Updated from 9:17 a.m. EDT
Second-quarter earnings at
Johnson & Johnson
plunged 26.8% to $1.2 billion, thanks to some acquisition-related charges, even as sales rose 13.9% to $10.3 billion. Per-share earnings tumbled 25.9% to 40 cents.
The company's stock drifted steadily downward during the day, closing at $52.55, down $1.05, or 2%.
New Brunswick, N.J.-based J&J attributed the decline in earnings to charges of $900 million in the second quarter for in-process research-and-development costs associated with the acquisitions of
Link Spine Group
In April, J&J completed its acquisition of Scios, a biotechnology company based in Sunnyvale. Scios' signature product is a drug for congestive heart failure. In early June, J&J completed its purchase of Link Spine, of Branford, Conn., the maker of an artificial disc.
Excluding the charges for Scios and Spine Link, as well as charges of $189 million in the second quarter last year, net earnings were $2.1 billion in the latest period, up 14.5% from the same period in 2002. Earnings per share were 70 cents, up 16.7% from the year-ago period.
"Despite challenging economic conditions and intense competition, our business maintained solid operational growth," William C. Weldon, the company's chairman and chief executive, said in a prepared statement.
In a conference call with analysts, Robert J. Darretta, the company's executive vice president and chief financial officer, reaffirmed an earlier prediction that J&J would still achieve its earnings-per-share goal of $2.62 for the year.
Darretta said the deals for Scios and Link Spine would initially cause some earnings dilution, but he added that he "remains comfortable" with the $2.62 EPS prediction.
Darretta said the company expects sales to grow 10% for the year, meaning that second-half sales will have to expand faster than the first half's sales advance of 8.5%. He said the sales-growth spurt should come primarily from Cypher, a drug-coated stent used after procedures to unclog blocked coronary arteries.
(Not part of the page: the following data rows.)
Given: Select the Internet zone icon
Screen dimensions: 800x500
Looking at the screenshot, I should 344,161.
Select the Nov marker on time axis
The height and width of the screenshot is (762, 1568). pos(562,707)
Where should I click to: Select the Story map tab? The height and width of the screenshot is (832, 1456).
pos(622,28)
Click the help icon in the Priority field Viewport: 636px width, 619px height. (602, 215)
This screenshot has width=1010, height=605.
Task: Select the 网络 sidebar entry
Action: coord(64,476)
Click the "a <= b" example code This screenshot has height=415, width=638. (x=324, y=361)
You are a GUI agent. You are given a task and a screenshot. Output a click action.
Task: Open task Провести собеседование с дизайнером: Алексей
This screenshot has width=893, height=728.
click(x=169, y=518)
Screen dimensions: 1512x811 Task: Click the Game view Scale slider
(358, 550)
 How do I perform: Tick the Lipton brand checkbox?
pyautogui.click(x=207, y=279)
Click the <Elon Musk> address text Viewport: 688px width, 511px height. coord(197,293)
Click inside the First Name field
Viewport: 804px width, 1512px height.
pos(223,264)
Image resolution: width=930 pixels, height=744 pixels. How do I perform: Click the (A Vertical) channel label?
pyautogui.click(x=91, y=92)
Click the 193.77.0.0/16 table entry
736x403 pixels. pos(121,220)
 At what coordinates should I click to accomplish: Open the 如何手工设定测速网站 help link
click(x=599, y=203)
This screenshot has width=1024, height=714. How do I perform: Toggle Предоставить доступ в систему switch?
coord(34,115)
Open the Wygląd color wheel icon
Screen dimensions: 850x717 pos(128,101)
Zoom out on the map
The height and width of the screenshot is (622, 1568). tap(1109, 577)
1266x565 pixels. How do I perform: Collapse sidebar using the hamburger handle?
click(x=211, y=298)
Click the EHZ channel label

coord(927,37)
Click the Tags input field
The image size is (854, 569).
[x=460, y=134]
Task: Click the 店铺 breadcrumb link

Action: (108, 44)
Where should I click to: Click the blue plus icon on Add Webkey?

The stent is inserted into the arteries to prevent reblockage of the treated arteries.
Cypher was approved for marketing April 24 by the Food and Drug Administration. J&J officials said Tuesday that demand had exceeded supply for the product, adding that the company was trying to improve its manufacturing and distribution efforts to meet the demand and reduce customer frustration. Helen E. Short, the company's vice president for investor relations, said the problems should be corrected by September.
Among broad categories of products, J&J reported that second-quarter pharmaceutical sales rose 14.7% to $4.88 billion from $4.26 billion for the same period last year; medical devices and diagnostic product sales gained 14.6% to $3.63 billion from $3.17 billion; and consumer product sales advanced 10.3% to $1.82 billion from $1.65 billion.